Timothée sorride e gli porta i suoi fogli di pergamena. «Ma dico io è così difficile per entrambi farvi svegliare dai vostri compagni di dormitorio e arrivare puntuali alle lezioni?»
Tom si volta di scatto verso Timothée che sorride colpevole, guardandolo male per tutte le fandonie che gli ha detto.
«Potete andare, su. E per favore cercate di essere puntuali la prossima volta.»
«Sì, professoressa»
«Certo professoressa»
Escono insieme dall’aula di trasfigurazione, fanno due passi richiudendosi la porta alle spalle e poi Tom esplode.
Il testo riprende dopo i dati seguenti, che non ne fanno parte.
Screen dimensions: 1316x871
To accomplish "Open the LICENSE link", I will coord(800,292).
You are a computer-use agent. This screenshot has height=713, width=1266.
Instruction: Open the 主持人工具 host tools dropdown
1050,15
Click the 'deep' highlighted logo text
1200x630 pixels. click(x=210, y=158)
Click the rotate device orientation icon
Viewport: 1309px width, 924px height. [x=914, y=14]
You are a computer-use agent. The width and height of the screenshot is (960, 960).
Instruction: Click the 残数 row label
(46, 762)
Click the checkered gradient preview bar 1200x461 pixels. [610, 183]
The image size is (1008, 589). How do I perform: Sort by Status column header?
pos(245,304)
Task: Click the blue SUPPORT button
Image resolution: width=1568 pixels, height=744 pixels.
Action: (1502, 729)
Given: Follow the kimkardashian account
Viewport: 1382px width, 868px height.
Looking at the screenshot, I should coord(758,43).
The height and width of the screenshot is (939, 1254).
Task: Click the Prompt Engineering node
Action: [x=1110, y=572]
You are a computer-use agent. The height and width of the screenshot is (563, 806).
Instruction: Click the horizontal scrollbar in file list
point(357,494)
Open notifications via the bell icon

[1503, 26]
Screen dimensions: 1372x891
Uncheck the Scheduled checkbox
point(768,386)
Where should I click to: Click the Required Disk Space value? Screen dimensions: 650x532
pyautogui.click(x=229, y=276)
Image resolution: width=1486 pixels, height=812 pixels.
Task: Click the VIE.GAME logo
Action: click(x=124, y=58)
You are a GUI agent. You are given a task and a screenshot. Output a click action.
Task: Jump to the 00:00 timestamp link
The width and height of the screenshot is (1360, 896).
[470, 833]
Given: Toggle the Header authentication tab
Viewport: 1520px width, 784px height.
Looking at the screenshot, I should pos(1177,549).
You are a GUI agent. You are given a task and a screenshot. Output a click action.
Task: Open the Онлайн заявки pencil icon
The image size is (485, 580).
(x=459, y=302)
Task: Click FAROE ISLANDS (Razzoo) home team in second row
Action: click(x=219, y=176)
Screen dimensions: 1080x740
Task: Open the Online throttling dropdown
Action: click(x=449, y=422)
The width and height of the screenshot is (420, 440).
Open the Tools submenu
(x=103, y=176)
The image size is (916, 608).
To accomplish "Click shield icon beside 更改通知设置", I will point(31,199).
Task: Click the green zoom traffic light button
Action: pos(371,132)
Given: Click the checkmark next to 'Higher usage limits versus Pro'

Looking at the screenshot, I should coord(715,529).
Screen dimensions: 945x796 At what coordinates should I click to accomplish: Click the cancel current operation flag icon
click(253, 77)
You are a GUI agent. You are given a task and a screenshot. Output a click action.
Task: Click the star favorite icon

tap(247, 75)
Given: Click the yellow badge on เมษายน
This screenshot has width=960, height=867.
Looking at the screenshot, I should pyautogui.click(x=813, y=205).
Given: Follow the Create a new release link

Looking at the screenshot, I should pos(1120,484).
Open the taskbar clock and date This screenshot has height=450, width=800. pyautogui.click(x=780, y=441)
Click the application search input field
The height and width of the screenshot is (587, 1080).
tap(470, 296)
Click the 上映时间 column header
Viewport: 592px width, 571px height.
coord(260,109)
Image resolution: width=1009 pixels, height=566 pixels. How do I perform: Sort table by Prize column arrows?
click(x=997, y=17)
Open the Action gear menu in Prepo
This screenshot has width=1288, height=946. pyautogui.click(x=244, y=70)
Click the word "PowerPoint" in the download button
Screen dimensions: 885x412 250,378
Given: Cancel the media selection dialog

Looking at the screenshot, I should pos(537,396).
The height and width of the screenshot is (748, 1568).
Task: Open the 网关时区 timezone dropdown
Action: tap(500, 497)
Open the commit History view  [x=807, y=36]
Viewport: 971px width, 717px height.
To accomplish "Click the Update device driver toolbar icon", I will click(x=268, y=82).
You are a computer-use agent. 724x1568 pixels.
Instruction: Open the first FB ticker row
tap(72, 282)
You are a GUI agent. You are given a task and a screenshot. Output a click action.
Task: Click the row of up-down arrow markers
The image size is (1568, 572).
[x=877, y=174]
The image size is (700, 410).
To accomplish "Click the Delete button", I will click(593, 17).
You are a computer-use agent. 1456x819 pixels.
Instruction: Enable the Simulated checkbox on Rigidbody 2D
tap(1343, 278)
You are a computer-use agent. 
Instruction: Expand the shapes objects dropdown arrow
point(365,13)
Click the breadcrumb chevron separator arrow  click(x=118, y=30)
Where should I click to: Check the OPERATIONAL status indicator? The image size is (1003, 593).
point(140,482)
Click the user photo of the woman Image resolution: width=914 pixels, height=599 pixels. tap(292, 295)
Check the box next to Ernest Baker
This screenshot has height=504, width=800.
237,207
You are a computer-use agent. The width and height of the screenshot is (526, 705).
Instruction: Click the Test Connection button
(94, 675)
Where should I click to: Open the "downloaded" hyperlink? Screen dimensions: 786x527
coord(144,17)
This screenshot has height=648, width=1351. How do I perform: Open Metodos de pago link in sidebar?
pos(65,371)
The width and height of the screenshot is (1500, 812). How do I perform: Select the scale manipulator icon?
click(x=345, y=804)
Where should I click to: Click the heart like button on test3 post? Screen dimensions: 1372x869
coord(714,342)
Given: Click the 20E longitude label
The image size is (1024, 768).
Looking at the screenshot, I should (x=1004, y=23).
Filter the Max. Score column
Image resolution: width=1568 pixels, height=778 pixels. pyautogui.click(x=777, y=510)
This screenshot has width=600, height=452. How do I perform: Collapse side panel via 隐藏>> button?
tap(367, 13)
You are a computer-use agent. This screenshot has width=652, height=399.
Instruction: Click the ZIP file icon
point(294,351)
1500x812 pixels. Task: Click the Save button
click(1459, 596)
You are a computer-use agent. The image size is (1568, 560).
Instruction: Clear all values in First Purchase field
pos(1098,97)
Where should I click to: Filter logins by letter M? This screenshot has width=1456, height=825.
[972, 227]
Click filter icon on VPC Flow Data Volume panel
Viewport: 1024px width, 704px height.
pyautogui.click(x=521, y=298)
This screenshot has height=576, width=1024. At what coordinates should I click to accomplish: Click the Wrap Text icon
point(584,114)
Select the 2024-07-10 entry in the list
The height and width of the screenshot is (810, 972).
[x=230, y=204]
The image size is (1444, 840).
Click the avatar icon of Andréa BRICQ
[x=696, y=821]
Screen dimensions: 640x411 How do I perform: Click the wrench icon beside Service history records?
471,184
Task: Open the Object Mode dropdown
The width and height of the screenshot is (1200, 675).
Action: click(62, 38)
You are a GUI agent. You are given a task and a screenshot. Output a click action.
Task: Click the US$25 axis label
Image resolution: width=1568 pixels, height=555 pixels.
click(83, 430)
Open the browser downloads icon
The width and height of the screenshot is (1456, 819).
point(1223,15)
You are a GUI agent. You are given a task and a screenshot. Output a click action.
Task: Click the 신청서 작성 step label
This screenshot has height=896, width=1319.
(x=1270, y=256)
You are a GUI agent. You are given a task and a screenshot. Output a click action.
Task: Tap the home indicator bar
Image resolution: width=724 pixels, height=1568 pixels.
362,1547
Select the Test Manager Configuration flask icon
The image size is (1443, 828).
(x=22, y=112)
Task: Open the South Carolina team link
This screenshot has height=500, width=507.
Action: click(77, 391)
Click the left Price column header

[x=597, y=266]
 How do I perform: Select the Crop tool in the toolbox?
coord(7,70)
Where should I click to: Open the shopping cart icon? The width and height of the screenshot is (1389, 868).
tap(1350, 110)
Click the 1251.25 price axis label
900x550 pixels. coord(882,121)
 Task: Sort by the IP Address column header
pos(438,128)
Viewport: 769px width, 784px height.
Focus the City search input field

«Mi avevi detto che hai cercato di trasformare in furetto uno studente»
Timothée alza le spalle. «Te l’ho detto che voi Grifondoro credete a tutto»
Tom alza gli occhi al cielo ma non ce l’ha davvero con lui. Sta presto iniziando a capire che non sarà facile per lui trattare Timothée come tutti gli altri. Soprattutto perché in quel momento non vuole per nulla congedarsi da lui ma non ha idee per rimanere insieme.
«Peccato però sia entrata proprio nel momento in cui mi stavi insegnando quel gioco babbano», interviene il Serpeverde con lo sguardo perso nel cortile interno.
«Ancora non è ora di cena, se vuoi ti insegno adesso», propone Tom spinto dalle farfalle.
Timothée si apre in un sorriso sincero e quasi infantile. «Va bene. Andiamo in giardino?»
Tom annuisce e insieme si dirigono verso uno spazio aperto in cui possano giocare in pace e dove può finalmente lasciar volare libere le farfalle che ha nello stomaco.